The number of active oil and gas rigs in the United States increased again on Friday by 10. Both benchmarks were trading down earlier on Friday under heavy pressure from record-high crude oil inventories (518.1 million barrels), and record-high gasoline inventories (259 million barrels).

The total number of active oil and gas rigs in the United States is now 751, according to oilfield services provider Baker Hughes, which is 237 rigs above the rig count a year ago.

The number of oil rigs increased by 6, up from 591 last week to 597 this week. The number of active oil rigs in the United States is now the highest since October 09, 2015.

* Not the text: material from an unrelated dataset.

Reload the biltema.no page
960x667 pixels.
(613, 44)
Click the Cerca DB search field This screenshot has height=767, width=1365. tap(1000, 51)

Oil rigs have increased by 120 since the OPEC agreement was announced on November 30, and are following a steep trajectory upwards as OPEC continues to hold its members to specified production caps.

(Click to enlarge)

The number of gas rigs increased this week by 4 again this week, and now stand at 153, marking the fourteenth week of gas rig increases in the last 15 weeks—the highest number of gas rigs in operation since the end of 2015.

By basin, Granite Wash increased by 5 rigs and now stands at a total of 13, compared to 10 active rigs a year ago. Haynesville also saw a 3-rig gain, with the Permian, Eagle Ford, and Barnett all gaining 2 rigs each. Cana Woodford lost two rigs, and the Williston basin lost 1.

At 11:32 am EST WTI was trading down 0.6% at $53.04—around $1.00 under last Friday’s pre-rig count price. The Brent crude benchmark was trading down 0.4% at $55.43—more than $1.00 under the price point last Friday.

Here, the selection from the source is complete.